How We Built a Secure Chat for CS Teams on Top of MCP
The decisions behind per-turn credential isolation, session history, and race-safe credit enforcement.
Building chat over live data sounds straightforward. It isn't.
The moment a CSM types "show me account health for Acme Corp," you have a security problem that a generic AI assistant never has to solve. The AI needs to call real APIs using Acme's credentials. Not your credentials. Not a shared key. Not a demo fixture.
Get that wrong and you have a tenant isolation breach. Here's what getting it right required.
The problem is not chat. It's acting as someone else.
Most chat-over-data tools are single-tenant. You connect your own database, ask questions, get answers. The blast radius of a bug is your own data.
CS teams work differently. A CSM queries on behalf of a customer, with that customer's credentials, scoped to that customer's data. The same AI loop that pulls Acme's invoices might handle Beta Inc's subscription status on the next message. Each call needs to prove it's using the right identity.
Two things need to be true before any API call fires:
- The CSM is authenticated to this organization
- The customer account being queried belongs to that same organization
Enforcing this at session start is not enough. We enforce it on every turn.
Per-turn trust: one check, two jobs
Every time the model wants to call a tool, before credentials load, before any upstream request fires, we verify the combination of organization, connector, and customer account in a single query.
It checks: does this customer account exist, does it belong to the connector being queried, does that connector belong to the authenticated organization, and are both currently active?
If anything is off, such as wrong org, paused account, revoked customer, then the tool call is rejected. The response is deliberately uninformative. The caller gets a 404, not a 403. A 403 leaks information about what exists. A 404 doesn't.
This also means the trust check doubles as the tool catalog load.
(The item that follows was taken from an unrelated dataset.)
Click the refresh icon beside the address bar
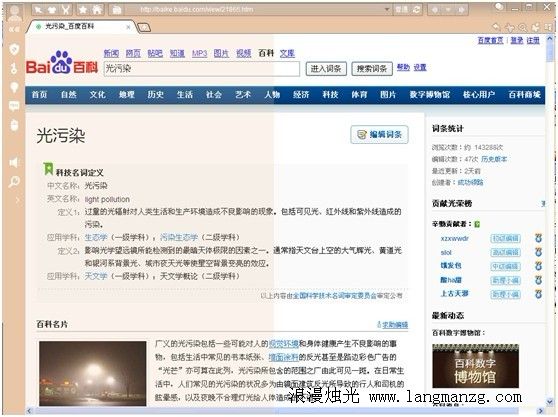The height and width of the screenshot is (417, 558). click(416, 10)
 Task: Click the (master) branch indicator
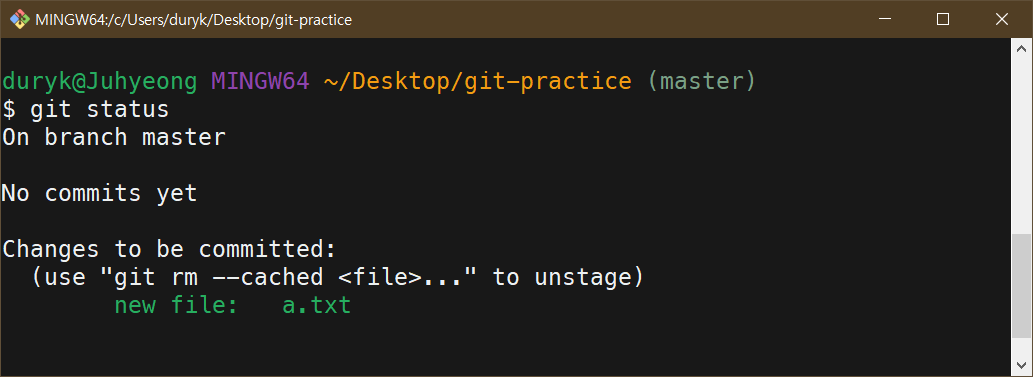pyautogui.click(x=701, y=82)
Resolving which tools are available proves the org/connector/customer triple is valid in the same round-trip. One query, two jobs. There's no way to get the tool list without passing both.
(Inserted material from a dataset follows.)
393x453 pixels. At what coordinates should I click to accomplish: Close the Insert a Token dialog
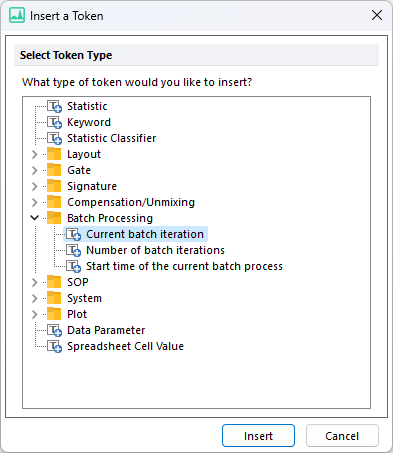(x=377, y=15)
The model never sees the credential
Customer API keys are stored encrypted at rest. When the model needs to call an upstream API, the key is decrypted in-process, injected into the outbound HTTP request, and never returned to the model. The LLM sees the tool result. The data that came back. Nothing else.
This is the same pattern as a good OAuth proxy. The agent acts with the customer's authority without having access to the credential itself. You could log every model input and output without leaking a single API key.